[Stored items]
============
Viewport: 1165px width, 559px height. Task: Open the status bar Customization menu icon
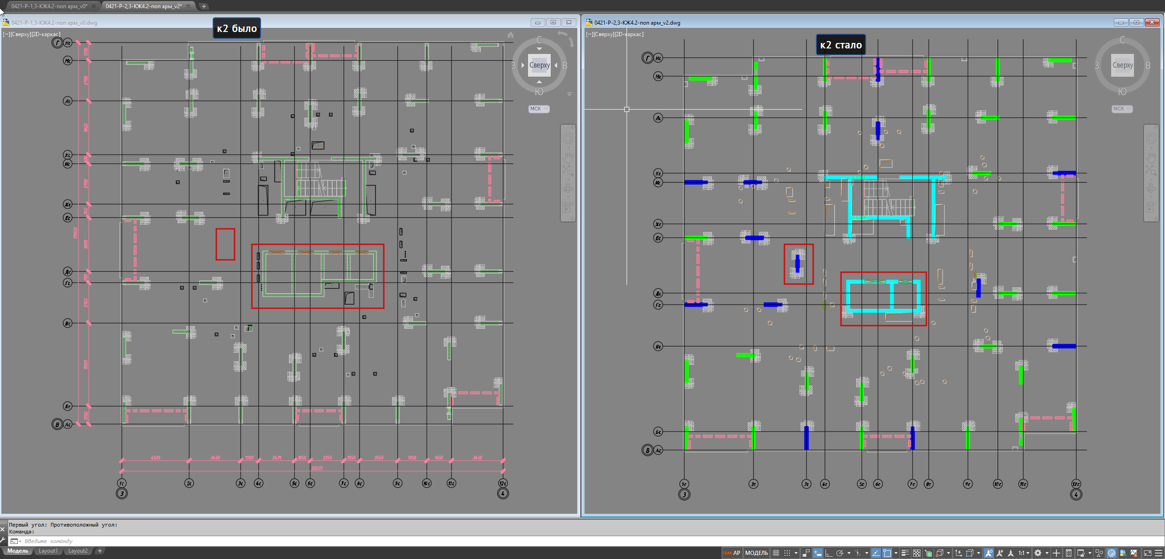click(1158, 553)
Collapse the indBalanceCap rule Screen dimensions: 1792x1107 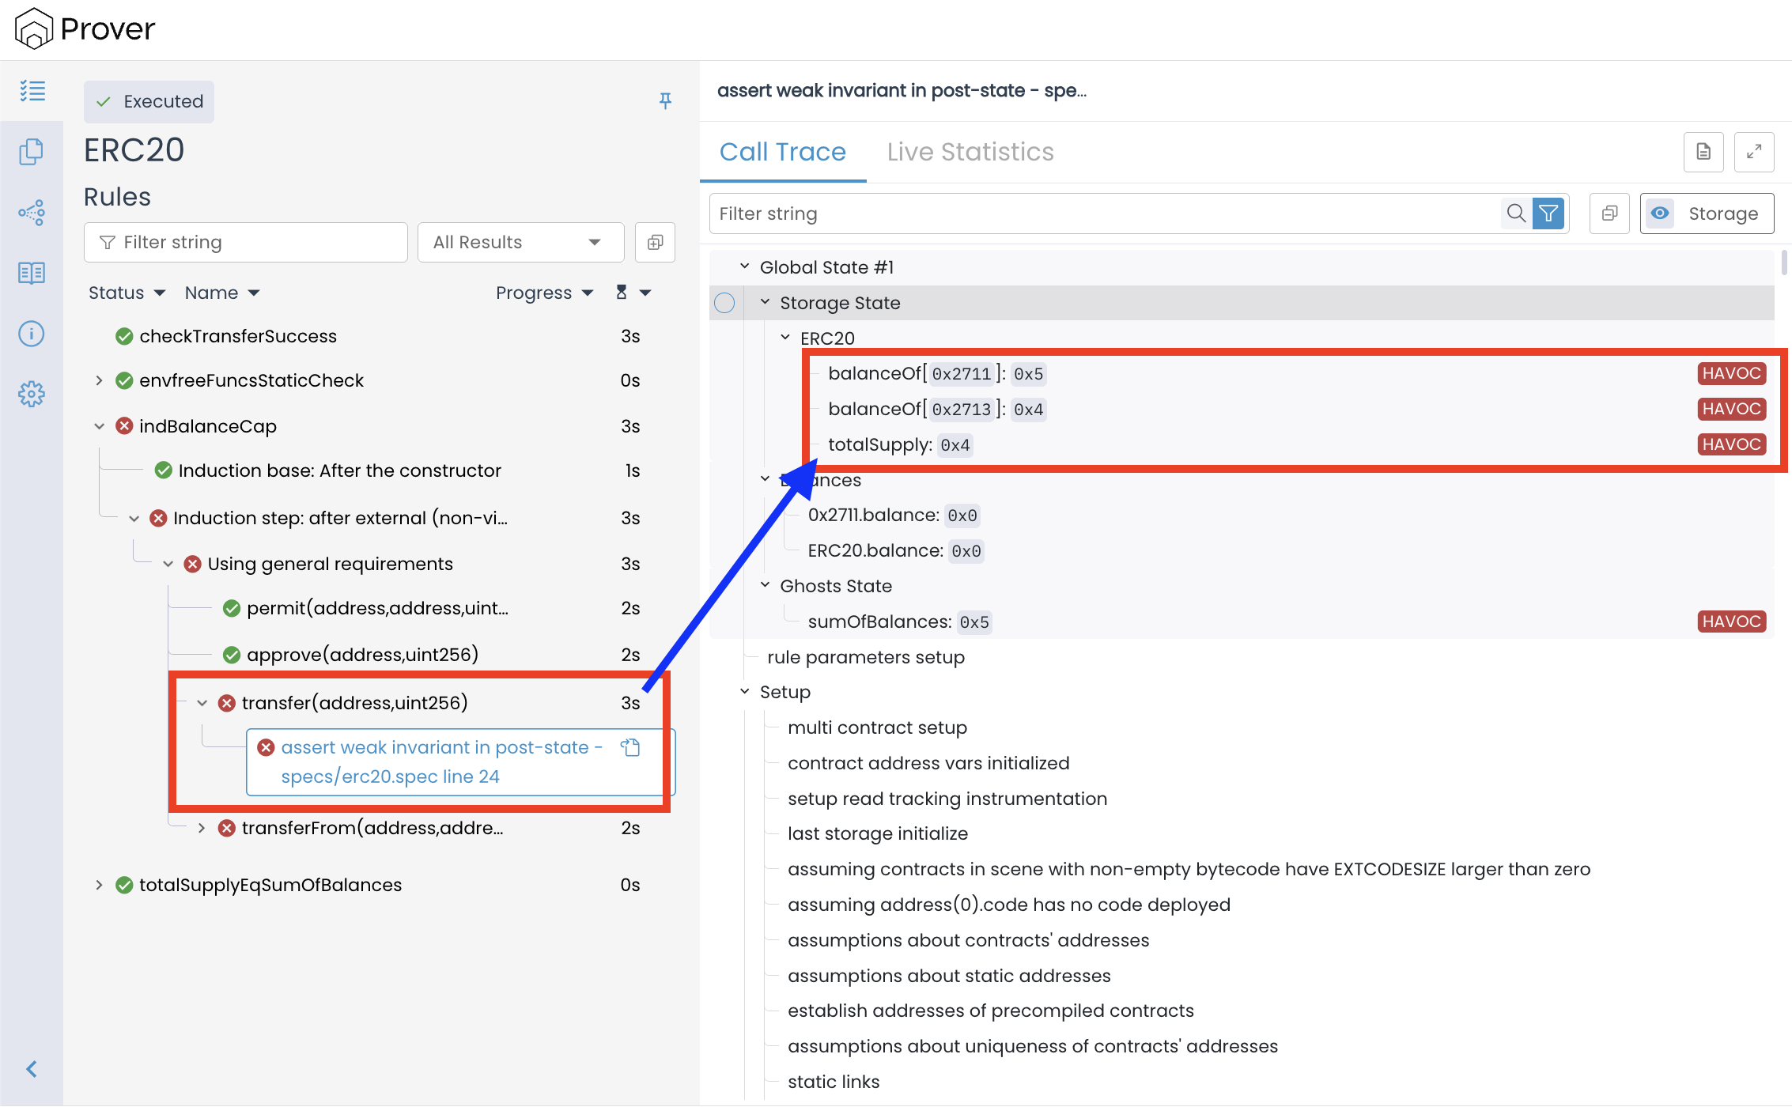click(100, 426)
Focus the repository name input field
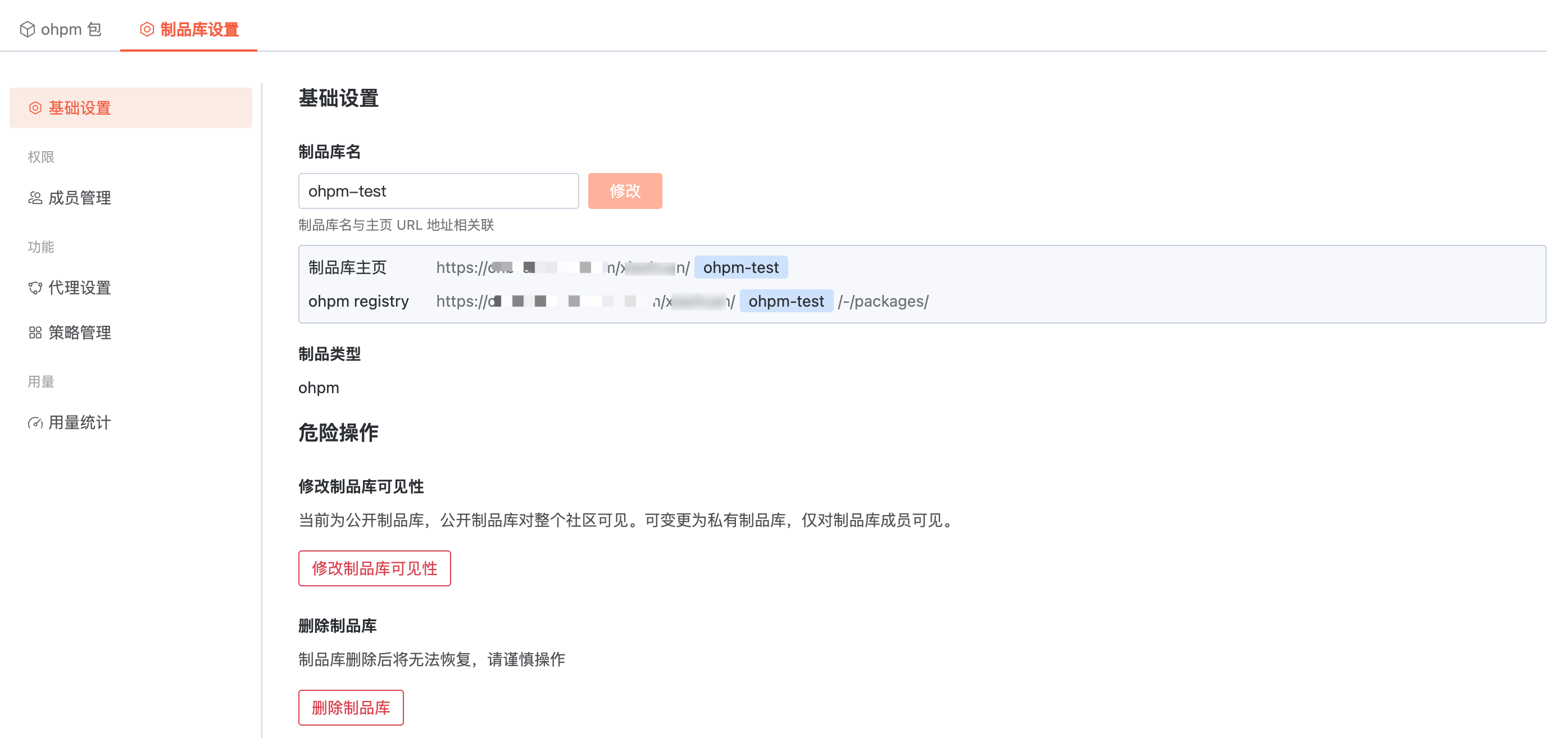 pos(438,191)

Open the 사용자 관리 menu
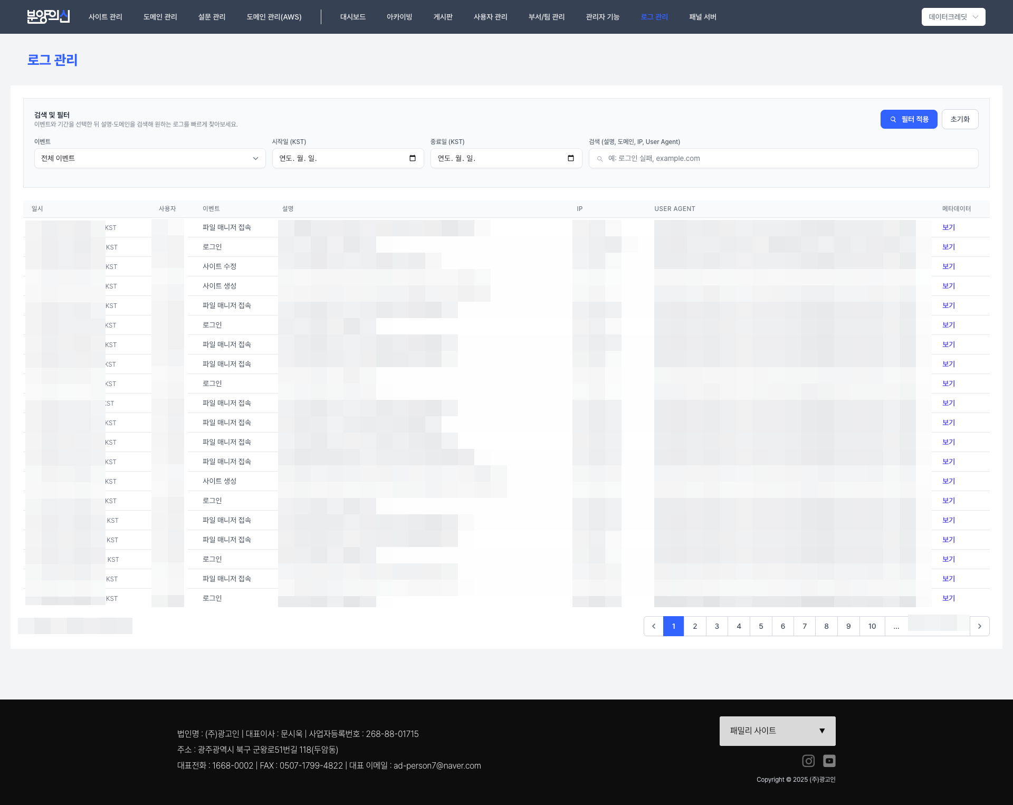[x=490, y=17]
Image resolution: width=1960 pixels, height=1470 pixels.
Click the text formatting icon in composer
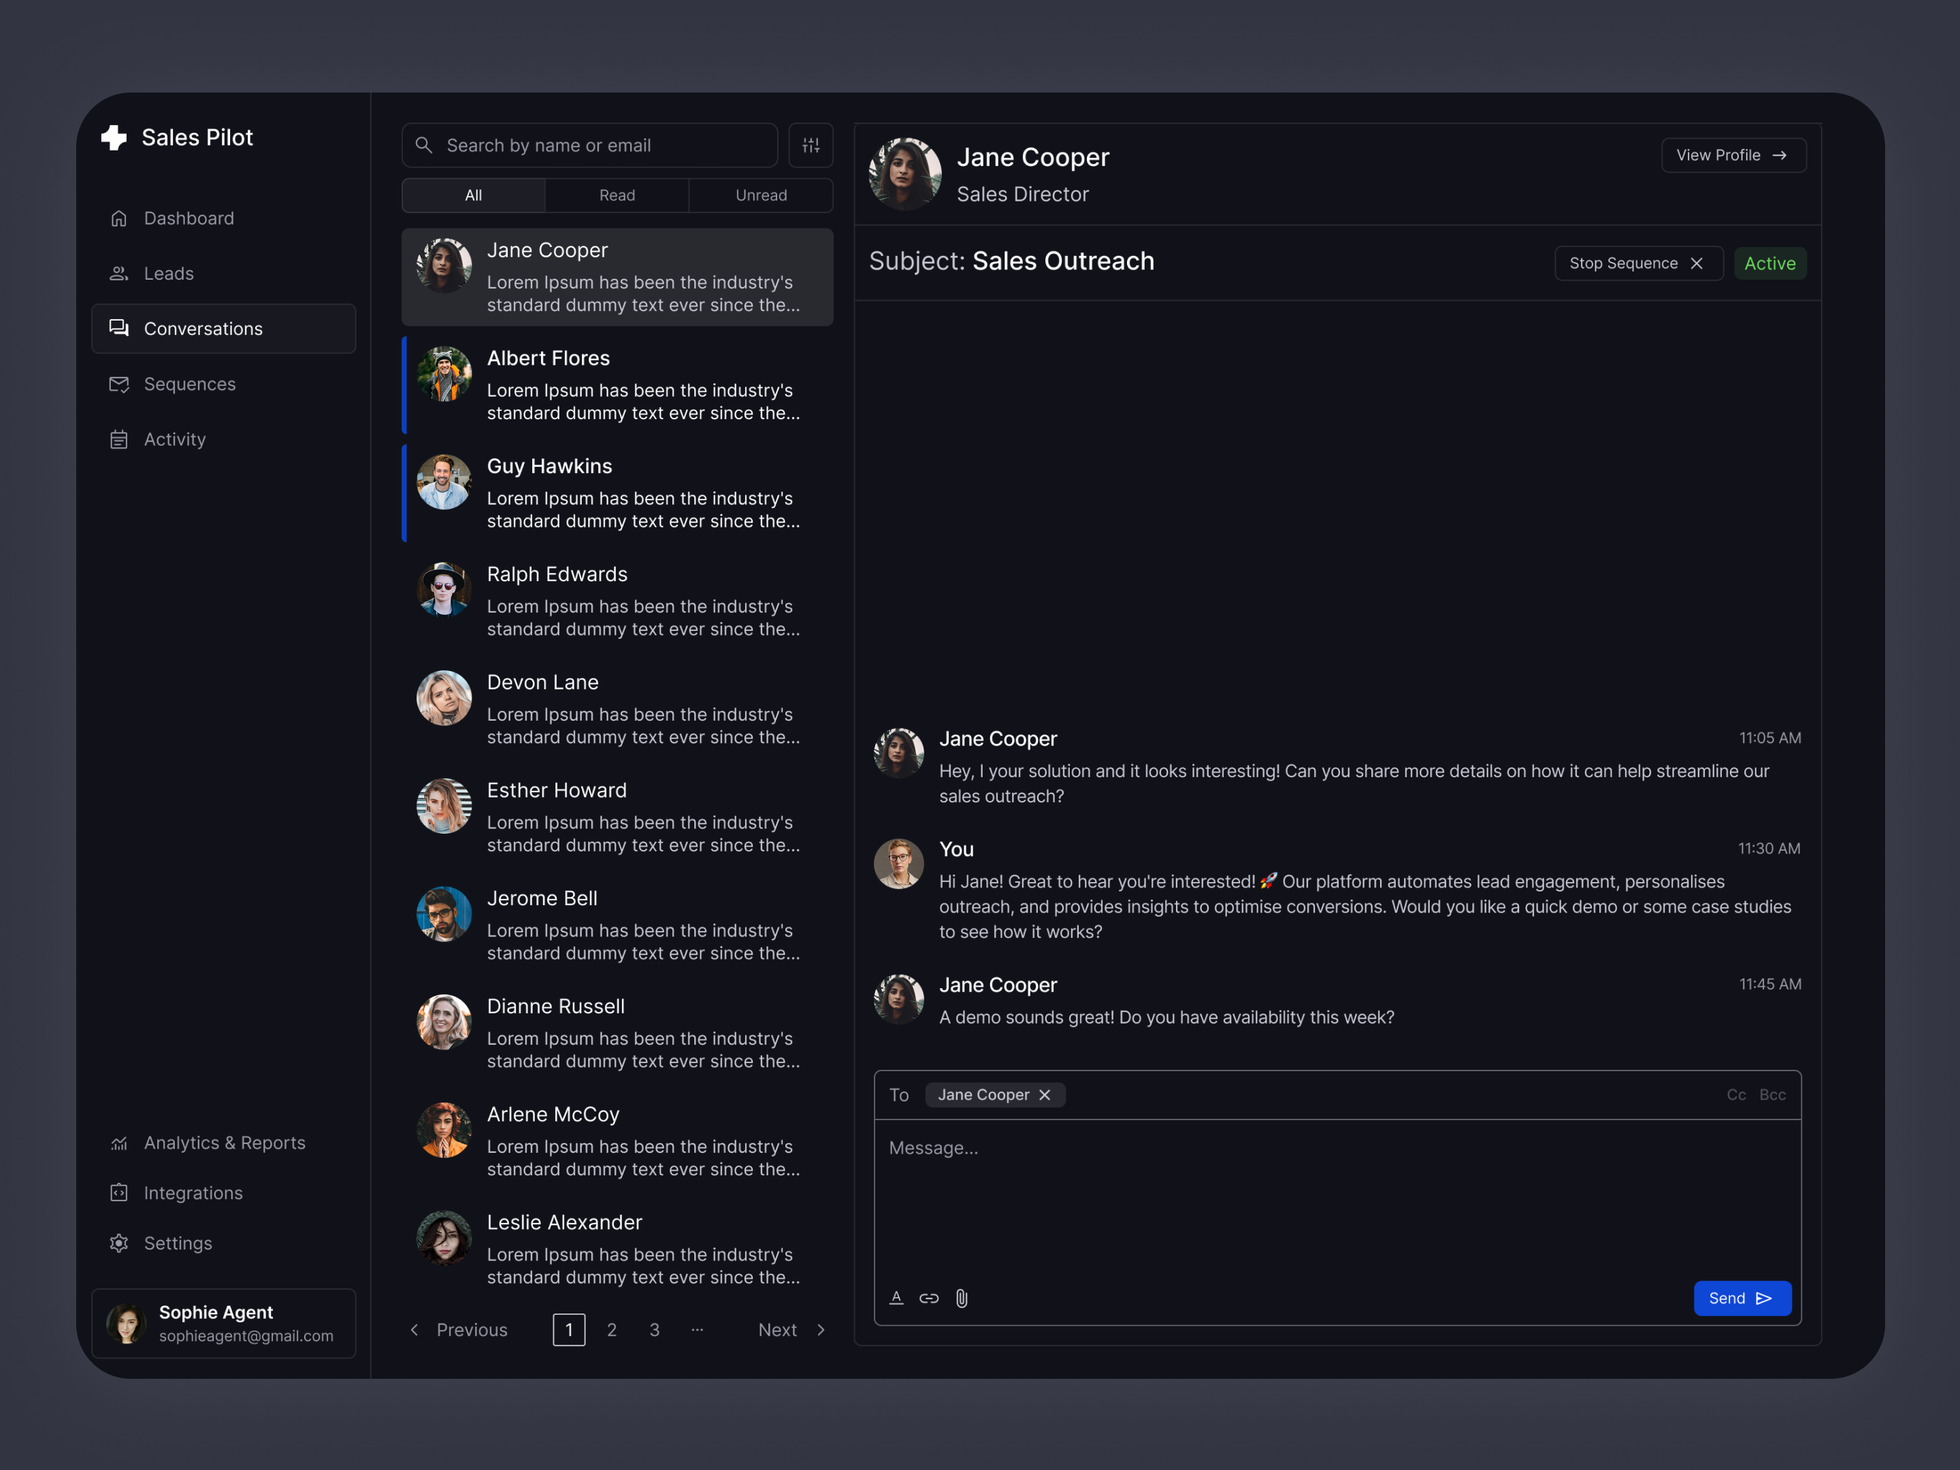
============
▶ _Activity_: Print the lines from the one holding "Image resolution: width=1960" through the last line of the records, word for word, and omit the pictures.

▶ _Exercise result_:
Image resolution: width=1960 pixels, height=1470 pixels.
Click the text formatting icon in composer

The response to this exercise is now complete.